To do:
a) Set down the passage of the plow truck thread between "## B430 (Oct" and "already doing ok...", inclusive, with every word unchanged.
b) In the plow truck thread, how much did affekonig pay for the 91 F150?
c) List every distinct dollar amount mentioned in the plow truck thread.

# Project super cheap plow truck



## affekonig (Aug 5, 2008)

So, I bought a unimount frame for older Fords a couple weeks ago because, well, it was for sale. I didn't have anything to put it on, but it was in nice shape and I figured it couldn't hurt to have it, but I started keeping an eye out for trucks it would work on. A 91 F150 for $1000/obo popped up on craigslist and I went to check it out.





She's a beaut and already has holes drilled in the frame and airbags in the front springs! Oh, it also has 170k miles and is incredibly ugly, but I drove it home (with spongy brakes and upside down steering wheel) for $628. That might seem steep, but I'm pretty sure that it'll end up being a good deal overall. I got it home and started putting the brackets on immediately. It should be ready to go this week...


----------



## sechracer (Nov 4, 2007)

nice deal, as long as it runds and drives good you should be ahead....


----------



## B430 (Oct 29, 2008)

i got mine for $660 and hope to sell the cap for $200. You got a head start on me being already all set up, hopefully with that $200 i can catch up


----------



## affekonig (Aug 5, 2008)

It has newer tires on it, so I'm already doing ok...


----------



## affekonig (Aug 5, 2008)

Yours is in MUCH nicer shape! I'll get some better pics, but trust me, you're already WAY ahead.


----------



## YardMedic (Nov 29, 2006)

Supplied records:
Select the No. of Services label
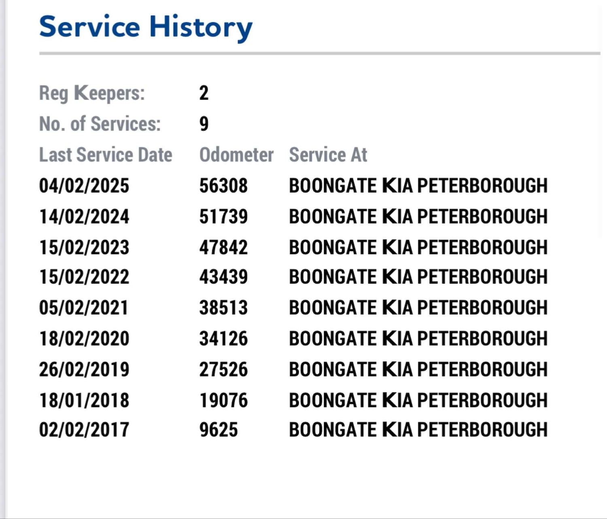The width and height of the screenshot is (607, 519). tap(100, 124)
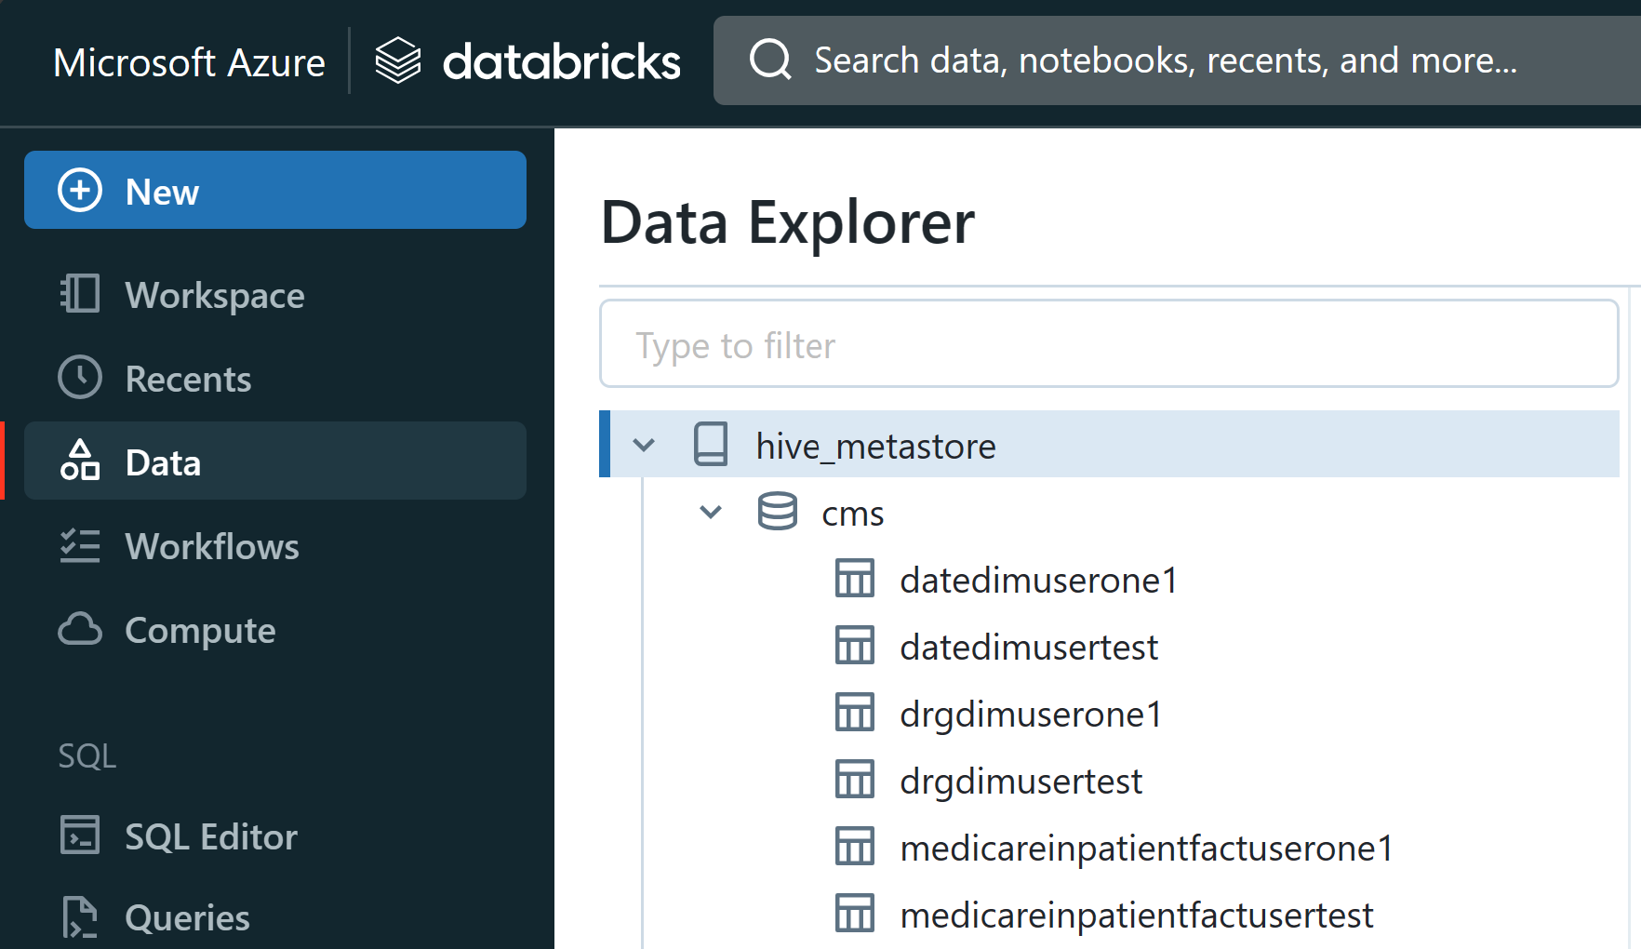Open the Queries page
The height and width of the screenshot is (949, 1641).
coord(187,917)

==

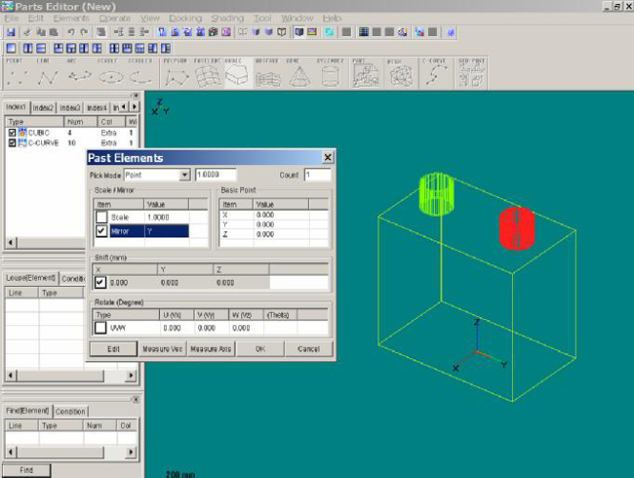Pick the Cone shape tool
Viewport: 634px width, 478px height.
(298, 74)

...

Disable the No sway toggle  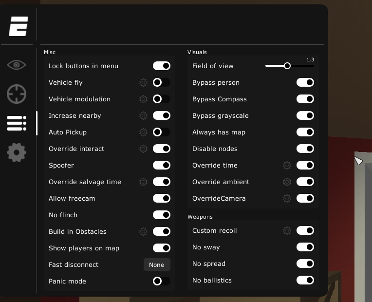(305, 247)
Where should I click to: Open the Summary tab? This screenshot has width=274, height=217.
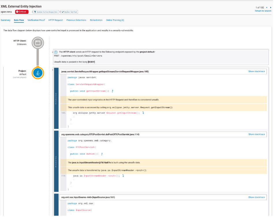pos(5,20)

Answers per task:
a)
## B430 (Oct 29, 2008)

i got mine for $660 and hope to sell the cap for $200. You got a head start on me being already all set up, hopefully with that $200 i can catch up


----------



## affekonig (Aug 5, 2008)

It has newer tires on it, so I'm already doing ok...

b) $628

c)
$1000
$628
$660
$200